Released in 1959, the .22 Winchester Magnum Rimfire—known more commonly as the .22 Mag.—has long been a favorite of those looking to bridge the gap between the .22 Long Rifle and the .22 centerfires. It’s a handy cartridge, capable of taking small game out to 150 yards in the hands of competent rifleman, and is surprisingly accurate. The .22 WMR cartridge is an elongated version of the much older .22 WRF (Winchester Rimfire), which is identical and interchangeable with the .22 Remington Special—the difference between the two being in the shape of the bullet used—and any rifle chambered for the .22 WMR can fire ammo from the two older, shorter cartridges. The WMR cartridge uses a case length of 1.055 inches and an overall length of 1.350 inches, and has a wider case body than the .22 Long Rifle has; it’s not safe to fire a .22 Long Rifle cartridge in a .22 WMR chamber, as the case will be loose in the chamber, and the resultant gasses can injure the shooter.

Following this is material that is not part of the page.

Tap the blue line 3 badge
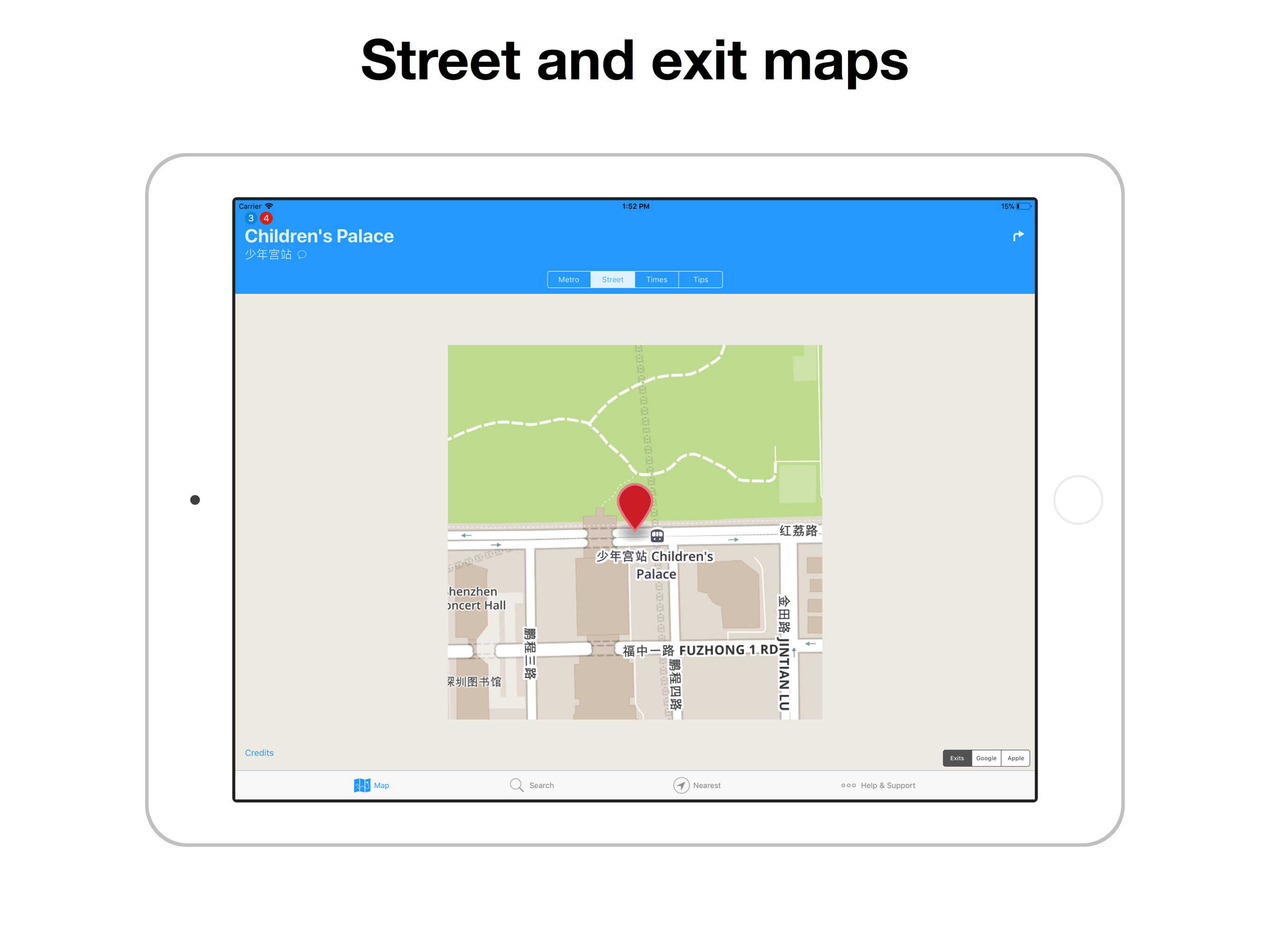 (x=251, y=218)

The .22 Mag. offers a significant velocity increase over the .22 Long Rifle; the former drives a 40-grain bullet at a muzzle velocity of between 1875 and 1910 fps, depending on brand and barrel length, while the latter reaches only 1200 fps. Drop down to the 30-grain bullets and the speeds will jump to the 2200 fps mark. And there are a variety of bullet shapes available in .22 Mag. to take full advantage of that velocity. For example, the CCI Maxi-Mag, using a 40-grain hollowpoint bullet, can be zeroed at 100 yards and will drop only six inches at 150 yards, retaining 114 ft.-lbs. of energy. Compare that to the CCI Velocitor—one of the snappiest .22 LR loads, using a 40-grain bullet at 1435 fps—and you’ll see 9.5 inches of drop, with the bullet retaining only 87 ft.-lbs. at 150 yards. I find the .22 WMR to be a solid performer out to 125 yards on small targets, and I’d have no problem taking to 150 yards on a coyote or fox.

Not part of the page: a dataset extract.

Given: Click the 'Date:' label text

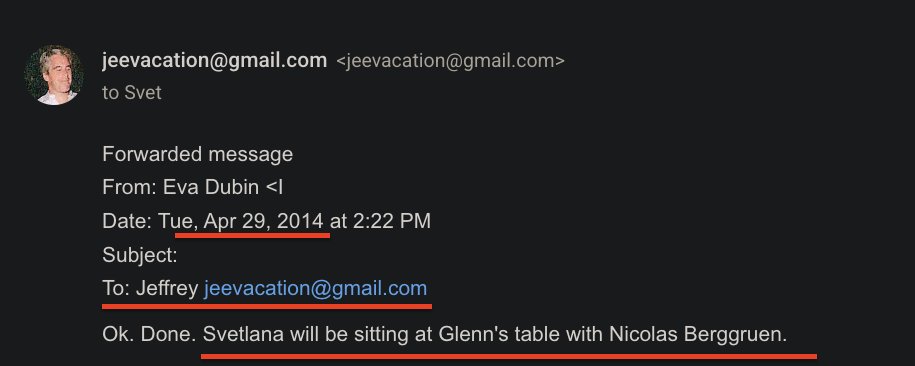Looking at the screenshot, I should pos(128,221).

There is a wide selection of ammo available, from the CCI’s Maxi-Mag and GamePoint ammo, to their 30-grain TNT Green lead-free ammo. Federal loads a good number of bullets as well, from the 30-grain Speer TNT hollowpoint to the heavy 50-grain hollowpoint in the BYOB (Bring Your Own Bottle) buck packs. There are sound choices available from Browning, Winchester, Remington, Hornady, Fiocchi, Aguila and others, so there are opportunities for the shooter to experiment and see which brand/bullet weight works best in his or her rifle.

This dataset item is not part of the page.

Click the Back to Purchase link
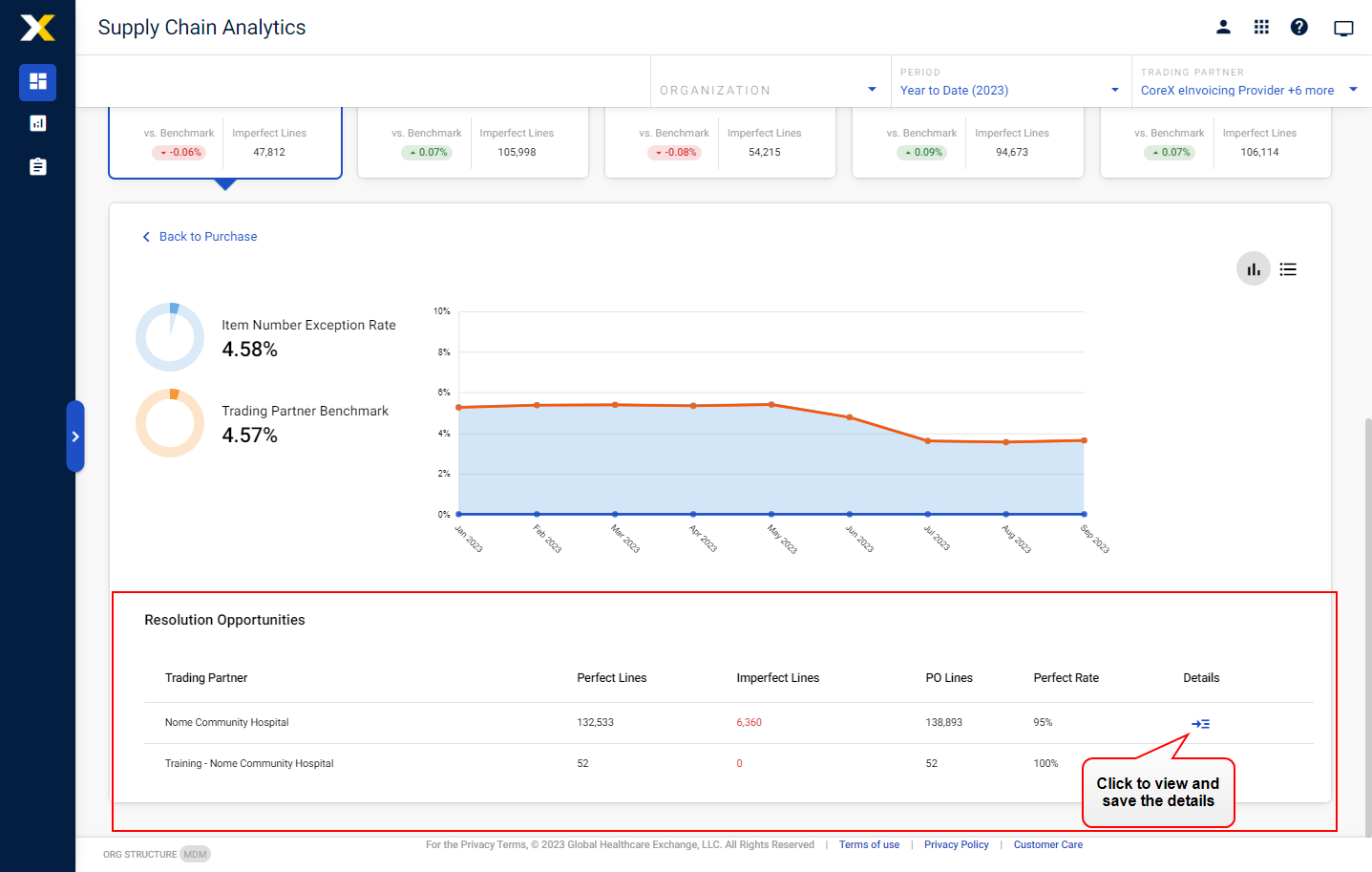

While many loads are developed with the rifle in mind, there are a good number of handguns on the market which use the .22 WMR. My dad—during the height of the fur market in the late 1970s—carried a Ruger Single Six in .22 Long Rifle to dispatch treed raccoons, with a separate cylinder for the .22 WMR and it always shot well. Speer offers their 40-grain Gold Dot bullet at 1050 fps, which is optimized for short-barreled guns, and Hornady loads their 45-grain FTX bullet in their Critical Defense line. CCI makes their Shotshells loaded with No. 12 shot for the .22 WMR, for those who hate snakes as much as I do.
There are plenty of rifles to choose from, in bolt-action, semi-automatic and lever-action and some neat combination guns with a shotgun barrel underneath a .22 WMR barrel. Henry, Savage, CZ-USA, Browning, Marlin and Ruger offer great rifles, and there are numerous handguns still available for the .22 Mag, including that Ruger Single Six that Dad carried and the LCR double-action as well.
The .22 WMR isn’t as affordable as the .22 Long Rifle—with prices running between 20 and 30 cents per round—but if you want to pursue furbearers and varmints at ranges beyond what the .22 LR can normally handle, well, the .22 Mag. is your baby. The recoil and report are minimal, and new shooters can take the cartridge to 100 yards with no problem, seeing impressive accuracy from the little rimfire cartridge. It doesn’t shoot as flat as the .17 HMR or .17 WSM, but it also doesn’t come with the set of issues the .17s have, namely a bore that tends to foul quickly and the need for a special cleaning rod, jags, etc. The .22 WMR has been with us for over 60 years, and isn’t going anywhere anytime soon.